--- Supplied information Enclosed Below ---

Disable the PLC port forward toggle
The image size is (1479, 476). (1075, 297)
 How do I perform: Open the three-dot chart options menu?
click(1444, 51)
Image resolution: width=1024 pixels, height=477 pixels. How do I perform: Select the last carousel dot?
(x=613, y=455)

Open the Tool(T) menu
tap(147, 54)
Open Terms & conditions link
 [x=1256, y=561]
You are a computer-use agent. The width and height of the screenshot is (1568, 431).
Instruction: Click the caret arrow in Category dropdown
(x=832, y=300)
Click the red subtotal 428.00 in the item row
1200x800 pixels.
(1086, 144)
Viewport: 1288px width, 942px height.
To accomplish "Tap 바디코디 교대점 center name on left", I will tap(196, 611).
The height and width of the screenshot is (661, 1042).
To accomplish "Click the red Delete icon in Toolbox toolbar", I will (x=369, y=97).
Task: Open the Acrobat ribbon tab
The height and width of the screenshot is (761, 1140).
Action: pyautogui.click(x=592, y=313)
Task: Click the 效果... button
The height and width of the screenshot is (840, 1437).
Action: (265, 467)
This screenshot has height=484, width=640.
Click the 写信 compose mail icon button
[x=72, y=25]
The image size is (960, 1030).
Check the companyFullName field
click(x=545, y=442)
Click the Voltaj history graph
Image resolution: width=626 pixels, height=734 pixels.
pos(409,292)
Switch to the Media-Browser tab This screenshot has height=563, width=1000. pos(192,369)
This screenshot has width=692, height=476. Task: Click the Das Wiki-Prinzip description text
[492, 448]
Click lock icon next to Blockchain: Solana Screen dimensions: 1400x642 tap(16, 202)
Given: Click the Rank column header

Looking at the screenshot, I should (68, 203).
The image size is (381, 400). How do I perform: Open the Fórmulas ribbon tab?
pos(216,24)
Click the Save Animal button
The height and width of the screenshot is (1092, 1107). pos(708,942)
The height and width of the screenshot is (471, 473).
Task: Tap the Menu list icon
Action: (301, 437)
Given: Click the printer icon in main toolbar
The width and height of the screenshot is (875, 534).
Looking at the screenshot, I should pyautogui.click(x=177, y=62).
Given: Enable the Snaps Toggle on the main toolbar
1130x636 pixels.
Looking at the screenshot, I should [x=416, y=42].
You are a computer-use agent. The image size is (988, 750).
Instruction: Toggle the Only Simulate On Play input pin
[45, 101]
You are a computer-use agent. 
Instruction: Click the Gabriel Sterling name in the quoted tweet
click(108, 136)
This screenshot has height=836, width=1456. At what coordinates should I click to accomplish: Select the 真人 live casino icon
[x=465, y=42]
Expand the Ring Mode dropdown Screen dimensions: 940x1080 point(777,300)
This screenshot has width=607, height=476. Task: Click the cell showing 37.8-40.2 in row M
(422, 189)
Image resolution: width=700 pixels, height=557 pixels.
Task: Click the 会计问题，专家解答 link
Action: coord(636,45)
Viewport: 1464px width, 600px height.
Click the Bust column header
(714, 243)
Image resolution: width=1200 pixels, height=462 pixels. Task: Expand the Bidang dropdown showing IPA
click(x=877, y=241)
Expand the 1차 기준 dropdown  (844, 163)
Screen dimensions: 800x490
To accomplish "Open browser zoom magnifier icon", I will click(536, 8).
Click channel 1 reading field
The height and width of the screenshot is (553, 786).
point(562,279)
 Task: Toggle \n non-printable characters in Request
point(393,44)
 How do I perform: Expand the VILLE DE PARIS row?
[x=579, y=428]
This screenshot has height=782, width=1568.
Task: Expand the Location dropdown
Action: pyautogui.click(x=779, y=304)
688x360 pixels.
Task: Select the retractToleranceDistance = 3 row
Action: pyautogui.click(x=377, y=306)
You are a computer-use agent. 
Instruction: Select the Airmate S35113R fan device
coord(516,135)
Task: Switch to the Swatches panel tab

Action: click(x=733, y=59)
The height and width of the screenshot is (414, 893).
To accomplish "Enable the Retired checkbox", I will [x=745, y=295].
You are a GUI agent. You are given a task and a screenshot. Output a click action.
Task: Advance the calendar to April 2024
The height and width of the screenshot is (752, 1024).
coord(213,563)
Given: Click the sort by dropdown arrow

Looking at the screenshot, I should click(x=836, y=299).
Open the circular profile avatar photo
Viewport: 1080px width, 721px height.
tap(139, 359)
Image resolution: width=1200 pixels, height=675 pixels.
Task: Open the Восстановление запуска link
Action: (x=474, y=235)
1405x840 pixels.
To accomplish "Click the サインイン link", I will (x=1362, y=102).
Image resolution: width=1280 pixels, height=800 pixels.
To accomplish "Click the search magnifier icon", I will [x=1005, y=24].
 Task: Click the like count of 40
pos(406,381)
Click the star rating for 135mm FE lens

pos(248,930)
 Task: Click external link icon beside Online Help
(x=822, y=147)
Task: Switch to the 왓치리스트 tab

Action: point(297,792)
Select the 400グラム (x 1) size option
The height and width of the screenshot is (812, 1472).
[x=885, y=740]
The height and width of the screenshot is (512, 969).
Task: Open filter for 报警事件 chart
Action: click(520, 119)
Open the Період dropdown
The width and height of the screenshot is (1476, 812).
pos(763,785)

--- End of Enclosed Supplied information ---

Start to finish, copy the records above with no differences.

Response to this exercise:
Disable the PLC port forward toggle
The image size is (1479, 476). (1075, 297)
 How do I perform: Open the three-dot chart options menu?
click(1444, 51)
Image resolution: width=1024 pixels, height=477 pixels. How do I perform: Select the last carousel dot?
(x=613, y=455)

Open the Tool(T) menu
tap(147, 54)
Open Terms & conditions link
 [x=1256, y=561]
You are a computer-use agent. The width and height of the screenshot is (1568, 431).
Instruction: Click the caret arrow in Category dropdown
(x=832, y=300)
Click the red subtotal 428.00 in the item row
1200x800 pixels.
(1086, 144)
Viewport: 1288px width, 942px height.
To accomplish "Tap 바디코디 교대점 center name on left", I will tap(196, 611).
The height and width of the screenshot is (661, 1042).
To accomplish "Click the red Delete icon in Toolbox toolbar", I will (x=369, y=97).
Task: Open the Acrobat ribbon tab
The height and width of the screenshot is (761, 1140).
Action: pyautogui.click(x=592, y=313)
Task: Click the 效果... button
The height and width of the screenshot is (840, 1437).
Action: (265, 467)
This screenshot has height=484, width=640.
Click the 写信 compose mail icon button
[x=72, y=25]
The image size is (960, 1030).
Check the companyFullName field
click(x=545, y=442)
Click the Voltaj history graph
Image resolution: width=626 pixels, height=734 pixels.
pos(409,292)
Switch to the Media-Browser tab This screenshot has height=563, width=1000. pos(192,369)
This screenshot has width=692, height=476. Task: Click the Das Wiki-Prinzip description text
[492, 448]
Click lock icon next to Blockchain: Solana Screen dimensions: 1400x642 tap(16, 202)
Given: Click the Rank column header

Looking at the screenshot, I should (68, 203).
The image size is (381, 400). How do I perform: Open the Fórmulas ribbon tab?
pos(216,24)
Click the Save Animal button
The height and width of the screenshot is (1092, 1107). pos(708,942)
The height and width of the screenshot is (471, 473).
Task: Tap the Menu list icon
Action: (301, 437)
Given: Click the printer icon in main toolbar
The width and height of the screenshot is (875, 534).
Looking at the screenshot, I should pyautogui.click(x=177, y=62).
Given: Enable the Snaps Toggle on the main toolbar
1130x636 pixels.
Looking at the screenshot, I should [x=416, y=42].
You are a computer-use agent. The image size is (988, 750).
Instruction: Toggle the Only Simulate On Play input pin
[45, 101]
You are a computer-use agent. 
Instruction: Click the Gabriel Sterling name in the quoted tweet
click(108, 136)
This screenshot has height=836, width=1456. At what coordinates should I click to accomplish: Select the 真人 live casino icon
[x=465, y=42]
Expand the Ring Mode dropdown Screen dimensions: 940x1080 point(777,300)
This screenshot has width=607, height=476. Task: Click the cell showing 37.8-40.2 in row M
(422, 189)
Image resolution: width=700 pixels, height=557 pixels.
Task: Click the 会计问题，专家解答 link
Action: coord(636,45)
Viewport: 1464px width, 600px height.
Click the Bust column header
(714, 243)
Image resolution: width=1200 pixels, height=462 pixels. Task: Expand the Bidang dropdown showing IPA
click(x=877, y=241)
Expand the 1차 기준 dropdown  (844, 163)
Screen dimensions: 800x490
To accomplish "Open browser zoom magnifier icon", I will click(536, 8).
Click channel 1 reading field
The height and width of the screenshot is (553, 786).
point(562,279)
 Task: Toggle \n non-printable characters in Request
point(393,44)
 How do I perform: Expand the VILLE DE PARIS row?
[x=579, y=428]
This screenshot has height=782, width=1568.
Task: Expand the Location dropdown
Action: pyautogui.click(x=779, y=304)
688x360 pixels.
Task: Select the retractToleranceDistance = 3 row
Action: pyautogui.click(x=377, y=306)
You are a computer-use agent. 
Instruction: Select the Airmate S35113R fan device
coord(516,135)
Task: Switch to the Swatches panel tab

Action: click(x=733, y=59)
The height and width of the screenshot is (414, 893).
To accomplish "Enable the Retired checkbox", I will [x=745, y=295].
You are a GUI agent. You are given a task and a screenshot. Output a click action.
Task: Advance the calendar to April 2024
The height and width of the screenshot is (752, 1024).
coord(213,563)
Given: Click the sort by dropdown arrow

Looking at the screenshot, I should click(x=836, y=299).
Open the circular profile avatar photo
Viewport: 1080px width, 721px height.
tap(139, 359)
Image resolution: width=1200 pixels, height=675 pixels.
Task: Open the Восстановление запуска link
Action: (x=474, y=235)
1405x840 pixels.
To accomplish "Click the サインイン link", I will (x=1362, y=102).
Image resolution: width=1280 pixels, height=800 pixels.
To accomplish "Click the search magnifier icon", I will [x=1005, y=24].
 Task: Click the like count of 40
pos(406,381)
Click the star rating for 135mm FE lens

pos(248,930)
 Task: Click external link icon beside Online Help
(x=822, y=147)
Task: Switch to the 왓치리스트 tab

Action: point(297,792)
Select the 400グラム (x 1) size option
The height and width of the screenshot is (812, 1472).
[x=885, y=740]
The height and width of the screenshot is (512, 969).
Task: Open filter for 报警事件 chart
Action: click(520, 119)
Open the Період dropdown
The width and height of the screenshot is (1476, 812).
pos(763,785)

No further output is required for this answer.